What is required | Filter the listing down to the lines containing the word "toolbar".

[Opening Study material section]

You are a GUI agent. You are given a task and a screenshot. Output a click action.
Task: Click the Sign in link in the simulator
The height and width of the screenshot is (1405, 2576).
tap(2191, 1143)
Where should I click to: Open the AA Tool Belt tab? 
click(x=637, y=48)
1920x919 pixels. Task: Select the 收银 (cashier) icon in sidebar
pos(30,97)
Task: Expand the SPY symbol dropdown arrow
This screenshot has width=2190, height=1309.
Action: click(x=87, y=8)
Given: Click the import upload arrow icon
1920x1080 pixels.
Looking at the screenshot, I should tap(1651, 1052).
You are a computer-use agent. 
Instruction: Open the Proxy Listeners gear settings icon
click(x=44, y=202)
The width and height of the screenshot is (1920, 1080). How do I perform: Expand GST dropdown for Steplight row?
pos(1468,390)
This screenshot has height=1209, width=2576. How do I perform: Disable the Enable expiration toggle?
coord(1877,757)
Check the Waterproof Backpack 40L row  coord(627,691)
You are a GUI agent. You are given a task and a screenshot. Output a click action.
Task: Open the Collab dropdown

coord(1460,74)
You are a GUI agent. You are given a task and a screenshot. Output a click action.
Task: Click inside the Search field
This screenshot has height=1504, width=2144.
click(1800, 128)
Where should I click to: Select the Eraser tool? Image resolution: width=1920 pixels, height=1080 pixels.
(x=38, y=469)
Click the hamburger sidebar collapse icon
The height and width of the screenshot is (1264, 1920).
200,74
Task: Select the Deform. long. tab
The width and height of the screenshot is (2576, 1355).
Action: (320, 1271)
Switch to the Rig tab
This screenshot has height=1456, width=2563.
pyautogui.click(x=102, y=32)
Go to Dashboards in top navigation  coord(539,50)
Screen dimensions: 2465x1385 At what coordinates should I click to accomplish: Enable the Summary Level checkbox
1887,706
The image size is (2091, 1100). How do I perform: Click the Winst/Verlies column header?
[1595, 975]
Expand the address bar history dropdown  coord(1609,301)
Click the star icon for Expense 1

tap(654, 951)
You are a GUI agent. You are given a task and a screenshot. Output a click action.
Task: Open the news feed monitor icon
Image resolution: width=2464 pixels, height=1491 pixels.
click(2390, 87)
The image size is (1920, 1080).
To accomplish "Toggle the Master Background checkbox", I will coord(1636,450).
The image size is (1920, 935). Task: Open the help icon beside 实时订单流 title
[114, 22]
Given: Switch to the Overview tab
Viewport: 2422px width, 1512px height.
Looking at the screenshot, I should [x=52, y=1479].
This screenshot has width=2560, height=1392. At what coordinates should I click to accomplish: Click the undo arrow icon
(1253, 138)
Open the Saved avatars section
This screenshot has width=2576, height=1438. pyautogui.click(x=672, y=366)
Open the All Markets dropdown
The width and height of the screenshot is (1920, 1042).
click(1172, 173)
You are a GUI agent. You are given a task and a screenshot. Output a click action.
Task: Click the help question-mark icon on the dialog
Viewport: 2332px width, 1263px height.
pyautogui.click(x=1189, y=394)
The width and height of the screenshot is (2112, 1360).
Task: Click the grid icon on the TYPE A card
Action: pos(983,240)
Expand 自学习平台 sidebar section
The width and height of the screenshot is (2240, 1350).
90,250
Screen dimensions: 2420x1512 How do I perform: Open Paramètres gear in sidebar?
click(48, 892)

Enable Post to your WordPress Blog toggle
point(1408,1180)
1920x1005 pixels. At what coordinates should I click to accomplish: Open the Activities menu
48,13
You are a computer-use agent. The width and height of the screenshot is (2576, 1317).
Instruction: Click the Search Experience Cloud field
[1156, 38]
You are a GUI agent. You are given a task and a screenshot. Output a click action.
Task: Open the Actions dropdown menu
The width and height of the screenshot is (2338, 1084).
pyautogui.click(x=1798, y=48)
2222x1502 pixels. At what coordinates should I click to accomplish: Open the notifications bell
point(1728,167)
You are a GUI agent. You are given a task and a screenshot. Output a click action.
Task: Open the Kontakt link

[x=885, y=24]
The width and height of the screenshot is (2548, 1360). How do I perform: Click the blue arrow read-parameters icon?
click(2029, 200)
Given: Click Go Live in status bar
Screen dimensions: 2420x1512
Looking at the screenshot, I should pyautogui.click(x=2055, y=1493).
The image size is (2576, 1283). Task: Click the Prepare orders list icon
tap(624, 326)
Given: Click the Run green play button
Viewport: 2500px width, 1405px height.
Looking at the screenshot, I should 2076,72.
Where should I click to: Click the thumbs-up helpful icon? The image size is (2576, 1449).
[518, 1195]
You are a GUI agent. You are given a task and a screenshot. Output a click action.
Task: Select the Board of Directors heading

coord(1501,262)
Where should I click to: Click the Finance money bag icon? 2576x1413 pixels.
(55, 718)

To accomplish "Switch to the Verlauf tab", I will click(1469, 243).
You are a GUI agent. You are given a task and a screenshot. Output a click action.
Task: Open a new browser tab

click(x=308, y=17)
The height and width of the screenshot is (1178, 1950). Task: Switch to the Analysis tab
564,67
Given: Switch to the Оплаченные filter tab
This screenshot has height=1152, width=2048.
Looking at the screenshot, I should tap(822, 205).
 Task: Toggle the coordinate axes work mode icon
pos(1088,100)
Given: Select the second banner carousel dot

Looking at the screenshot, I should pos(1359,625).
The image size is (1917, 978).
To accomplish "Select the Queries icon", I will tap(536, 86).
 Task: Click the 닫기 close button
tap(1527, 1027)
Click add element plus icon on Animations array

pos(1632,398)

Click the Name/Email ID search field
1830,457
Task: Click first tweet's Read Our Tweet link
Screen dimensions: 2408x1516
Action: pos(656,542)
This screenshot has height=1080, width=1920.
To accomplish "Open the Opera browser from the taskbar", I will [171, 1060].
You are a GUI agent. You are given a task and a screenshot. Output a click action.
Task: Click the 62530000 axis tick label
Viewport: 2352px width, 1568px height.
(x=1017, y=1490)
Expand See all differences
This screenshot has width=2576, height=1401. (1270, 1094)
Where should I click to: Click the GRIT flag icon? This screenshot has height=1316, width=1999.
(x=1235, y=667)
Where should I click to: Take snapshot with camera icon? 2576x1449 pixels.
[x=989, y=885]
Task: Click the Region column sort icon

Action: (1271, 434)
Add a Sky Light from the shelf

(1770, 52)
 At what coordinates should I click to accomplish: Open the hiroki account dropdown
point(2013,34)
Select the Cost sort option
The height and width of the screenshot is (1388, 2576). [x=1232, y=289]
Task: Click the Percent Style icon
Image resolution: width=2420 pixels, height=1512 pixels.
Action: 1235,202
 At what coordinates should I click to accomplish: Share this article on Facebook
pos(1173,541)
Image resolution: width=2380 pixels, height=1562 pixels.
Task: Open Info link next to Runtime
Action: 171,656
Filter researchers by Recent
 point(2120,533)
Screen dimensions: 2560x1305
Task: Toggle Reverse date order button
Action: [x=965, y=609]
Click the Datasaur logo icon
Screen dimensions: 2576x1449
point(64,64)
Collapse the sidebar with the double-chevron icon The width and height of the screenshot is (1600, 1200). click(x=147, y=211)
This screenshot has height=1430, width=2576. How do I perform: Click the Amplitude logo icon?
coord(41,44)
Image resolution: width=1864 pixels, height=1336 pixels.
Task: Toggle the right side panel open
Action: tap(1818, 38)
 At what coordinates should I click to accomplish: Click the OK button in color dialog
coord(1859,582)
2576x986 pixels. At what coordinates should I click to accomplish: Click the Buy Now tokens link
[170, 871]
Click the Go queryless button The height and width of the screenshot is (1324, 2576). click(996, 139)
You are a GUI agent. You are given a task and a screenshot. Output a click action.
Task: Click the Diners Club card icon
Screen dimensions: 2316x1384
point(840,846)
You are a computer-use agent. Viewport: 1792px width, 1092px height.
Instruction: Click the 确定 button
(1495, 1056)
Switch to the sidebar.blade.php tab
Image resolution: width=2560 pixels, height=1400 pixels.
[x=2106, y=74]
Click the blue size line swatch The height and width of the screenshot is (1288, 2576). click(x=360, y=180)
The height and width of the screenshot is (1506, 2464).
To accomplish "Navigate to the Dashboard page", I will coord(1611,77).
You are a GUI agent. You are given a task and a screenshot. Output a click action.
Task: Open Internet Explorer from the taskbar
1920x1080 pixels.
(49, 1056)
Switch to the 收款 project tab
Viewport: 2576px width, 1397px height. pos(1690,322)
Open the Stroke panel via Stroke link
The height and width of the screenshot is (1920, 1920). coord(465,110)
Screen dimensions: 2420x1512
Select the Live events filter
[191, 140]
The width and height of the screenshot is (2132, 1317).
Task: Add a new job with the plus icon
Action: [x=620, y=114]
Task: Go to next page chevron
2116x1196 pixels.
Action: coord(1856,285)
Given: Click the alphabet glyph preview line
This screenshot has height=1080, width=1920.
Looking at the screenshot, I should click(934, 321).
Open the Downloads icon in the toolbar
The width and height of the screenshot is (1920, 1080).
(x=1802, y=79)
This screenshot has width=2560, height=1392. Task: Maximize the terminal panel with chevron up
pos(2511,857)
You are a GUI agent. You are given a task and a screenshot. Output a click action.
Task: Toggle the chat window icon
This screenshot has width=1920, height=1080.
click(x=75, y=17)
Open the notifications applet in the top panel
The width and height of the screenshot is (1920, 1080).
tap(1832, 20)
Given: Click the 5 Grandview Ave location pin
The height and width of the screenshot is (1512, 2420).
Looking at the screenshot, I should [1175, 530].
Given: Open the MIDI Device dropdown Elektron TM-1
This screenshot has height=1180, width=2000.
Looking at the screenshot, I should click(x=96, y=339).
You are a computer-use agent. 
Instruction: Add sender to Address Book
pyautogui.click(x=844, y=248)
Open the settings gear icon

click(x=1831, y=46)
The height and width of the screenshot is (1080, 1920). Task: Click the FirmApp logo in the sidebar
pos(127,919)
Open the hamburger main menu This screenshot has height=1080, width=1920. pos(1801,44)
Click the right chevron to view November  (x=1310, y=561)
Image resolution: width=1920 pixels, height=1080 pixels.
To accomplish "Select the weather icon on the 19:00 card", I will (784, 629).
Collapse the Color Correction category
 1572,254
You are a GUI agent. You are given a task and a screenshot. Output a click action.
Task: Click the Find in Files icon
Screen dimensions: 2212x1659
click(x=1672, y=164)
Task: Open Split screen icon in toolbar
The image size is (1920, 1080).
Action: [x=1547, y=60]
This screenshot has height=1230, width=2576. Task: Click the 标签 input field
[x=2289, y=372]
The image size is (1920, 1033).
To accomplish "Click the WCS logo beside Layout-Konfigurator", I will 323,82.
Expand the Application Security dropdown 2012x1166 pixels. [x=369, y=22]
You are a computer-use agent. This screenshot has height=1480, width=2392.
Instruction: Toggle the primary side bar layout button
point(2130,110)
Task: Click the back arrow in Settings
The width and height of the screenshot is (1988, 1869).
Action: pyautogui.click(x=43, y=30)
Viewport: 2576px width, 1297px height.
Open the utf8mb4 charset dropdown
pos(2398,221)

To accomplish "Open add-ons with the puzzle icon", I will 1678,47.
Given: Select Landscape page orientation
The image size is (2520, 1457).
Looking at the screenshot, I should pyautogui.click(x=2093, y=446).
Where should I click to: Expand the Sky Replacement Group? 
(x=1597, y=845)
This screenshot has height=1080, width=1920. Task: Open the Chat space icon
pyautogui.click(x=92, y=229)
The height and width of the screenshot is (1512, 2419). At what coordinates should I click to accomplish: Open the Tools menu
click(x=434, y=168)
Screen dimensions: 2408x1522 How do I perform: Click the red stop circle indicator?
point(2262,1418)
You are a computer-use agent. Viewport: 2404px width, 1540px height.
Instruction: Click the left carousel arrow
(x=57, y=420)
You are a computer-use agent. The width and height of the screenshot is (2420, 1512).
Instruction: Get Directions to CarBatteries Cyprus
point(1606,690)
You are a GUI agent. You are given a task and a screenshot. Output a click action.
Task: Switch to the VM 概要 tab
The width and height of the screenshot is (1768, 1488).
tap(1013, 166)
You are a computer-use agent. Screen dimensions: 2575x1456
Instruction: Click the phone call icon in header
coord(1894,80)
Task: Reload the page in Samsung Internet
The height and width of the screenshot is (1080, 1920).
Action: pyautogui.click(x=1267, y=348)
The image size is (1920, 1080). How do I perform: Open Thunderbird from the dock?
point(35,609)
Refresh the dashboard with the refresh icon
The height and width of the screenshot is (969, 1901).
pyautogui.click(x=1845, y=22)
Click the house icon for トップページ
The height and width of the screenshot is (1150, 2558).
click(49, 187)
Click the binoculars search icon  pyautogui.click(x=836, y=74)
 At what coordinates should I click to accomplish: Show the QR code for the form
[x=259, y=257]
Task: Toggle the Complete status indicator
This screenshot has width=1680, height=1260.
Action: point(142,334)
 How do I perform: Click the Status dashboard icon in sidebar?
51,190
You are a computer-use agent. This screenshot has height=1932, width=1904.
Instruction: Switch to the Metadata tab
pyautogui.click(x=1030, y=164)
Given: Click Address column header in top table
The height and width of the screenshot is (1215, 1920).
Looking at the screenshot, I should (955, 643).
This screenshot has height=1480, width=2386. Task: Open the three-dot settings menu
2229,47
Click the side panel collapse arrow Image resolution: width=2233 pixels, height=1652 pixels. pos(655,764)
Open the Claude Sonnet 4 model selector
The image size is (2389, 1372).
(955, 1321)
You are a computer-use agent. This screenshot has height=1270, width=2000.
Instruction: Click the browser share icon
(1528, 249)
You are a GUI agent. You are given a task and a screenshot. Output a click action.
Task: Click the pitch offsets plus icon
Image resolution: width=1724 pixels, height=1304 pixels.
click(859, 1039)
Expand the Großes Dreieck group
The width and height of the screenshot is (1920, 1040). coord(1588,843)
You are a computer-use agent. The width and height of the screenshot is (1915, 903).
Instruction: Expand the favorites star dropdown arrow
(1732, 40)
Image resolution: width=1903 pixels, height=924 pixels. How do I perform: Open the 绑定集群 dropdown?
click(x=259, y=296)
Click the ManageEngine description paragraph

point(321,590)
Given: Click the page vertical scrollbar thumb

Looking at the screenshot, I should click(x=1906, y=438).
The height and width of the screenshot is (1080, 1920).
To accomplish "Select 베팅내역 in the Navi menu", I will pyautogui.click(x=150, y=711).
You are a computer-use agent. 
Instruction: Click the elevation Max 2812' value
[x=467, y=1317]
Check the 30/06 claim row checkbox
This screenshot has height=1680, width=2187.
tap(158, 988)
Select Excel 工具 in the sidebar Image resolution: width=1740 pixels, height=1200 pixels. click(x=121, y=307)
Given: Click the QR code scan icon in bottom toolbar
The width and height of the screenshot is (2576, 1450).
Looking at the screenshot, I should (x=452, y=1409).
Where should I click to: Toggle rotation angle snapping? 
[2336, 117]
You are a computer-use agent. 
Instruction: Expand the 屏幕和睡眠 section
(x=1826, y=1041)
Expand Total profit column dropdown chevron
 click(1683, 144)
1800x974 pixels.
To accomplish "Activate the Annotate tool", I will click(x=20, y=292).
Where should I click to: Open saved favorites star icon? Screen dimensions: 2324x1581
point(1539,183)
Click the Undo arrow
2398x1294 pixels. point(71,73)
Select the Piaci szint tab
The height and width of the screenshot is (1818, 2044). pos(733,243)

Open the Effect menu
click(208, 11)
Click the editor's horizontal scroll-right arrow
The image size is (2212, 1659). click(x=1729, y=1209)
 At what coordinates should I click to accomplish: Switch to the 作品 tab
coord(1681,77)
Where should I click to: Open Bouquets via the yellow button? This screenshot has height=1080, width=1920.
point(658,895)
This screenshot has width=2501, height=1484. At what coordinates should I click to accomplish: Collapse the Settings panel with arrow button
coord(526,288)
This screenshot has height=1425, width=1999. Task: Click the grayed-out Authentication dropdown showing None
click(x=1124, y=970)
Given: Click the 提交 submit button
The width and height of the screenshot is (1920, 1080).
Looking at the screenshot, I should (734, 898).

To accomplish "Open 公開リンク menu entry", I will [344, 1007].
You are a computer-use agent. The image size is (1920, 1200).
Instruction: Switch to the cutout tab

[Closing Study material section]

Exercise response |
Open the Downloads icon in the toolbar
Task: Open Split screen icon in toolbar
Given: Click the QR code scan icon in bottom toolbar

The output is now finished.